Turning Past 100
Apr 25, 2023 7:00PM
Location
Paloma Hall, 3920 Fairway Drive, Soquel, California
Cost Requested Donation: $20, or $10 for dues-paying members
Event Contact The Santa Cruz Monterey Bay Anthroposophical Society | Email
Categories Lecture - Presentation, Society-Threefolding, Western Region US
AN EVENING WITH JOHN BLOOM
Anthroposophy and the Anthroposophical Society are at a critical time in their parallel developments. From his vantage point as General Secretary of the US Society, John will share his perspective of the progress made and challenges faced as anthroposophy moves into its next century. This evening is intended as an engaged conversation instigated by a few introductory thoughts.
John Bloom has been General Secretary of the Anthroposophical Society in America since October 2016. As part of his work at RSF he developed and facilitated conversations, programs, and workshops that address the intersection of money and spirit in personal and social transformation.
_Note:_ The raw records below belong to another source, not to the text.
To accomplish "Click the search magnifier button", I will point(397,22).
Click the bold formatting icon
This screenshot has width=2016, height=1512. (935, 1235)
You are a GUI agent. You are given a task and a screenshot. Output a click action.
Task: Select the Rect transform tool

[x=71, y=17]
He also developed a spiritually based leadership program to cultivate and encourage organizational leaders in new ways of being and practicing in order to shift old behavioral patterns and shape new ones. He also written about governance and led many workshops on that topic for many non-profits. He continues to deepen that work independently and is a founder of a new organization Spirit Matters, serving anthroposophical initiative. He has written extensively on money and culture and has fostered collaborative dialogues on the challenging social aspects of economic life. Recently he has been researching, writing on aspects of threefold consciousness as precondition for restructuring our cultural, agreements and economic lives.
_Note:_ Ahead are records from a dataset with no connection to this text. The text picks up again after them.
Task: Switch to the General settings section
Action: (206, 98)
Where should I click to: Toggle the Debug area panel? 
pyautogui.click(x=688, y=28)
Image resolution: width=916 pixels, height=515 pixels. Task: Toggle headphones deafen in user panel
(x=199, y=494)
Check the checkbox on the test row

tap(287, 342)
He founded John Bloom Advisory LLC in 2021. In 2020, he retired after nearly 23 years from RSF Social Finance, San Francisco, where he served as vice-president for organizational culture.
He is a founder and trustee of Living Lands Trust, a US nationwide land trust committed to supporting biodynamic agriculture and land-based regional economies. He has led numerous workshops and written about issues of land preservation and community supported agriculture. He has written two books, The Genius of Money, and Inhabiting Interdependence, both published by SteinerBooks. He lives in San Francisco.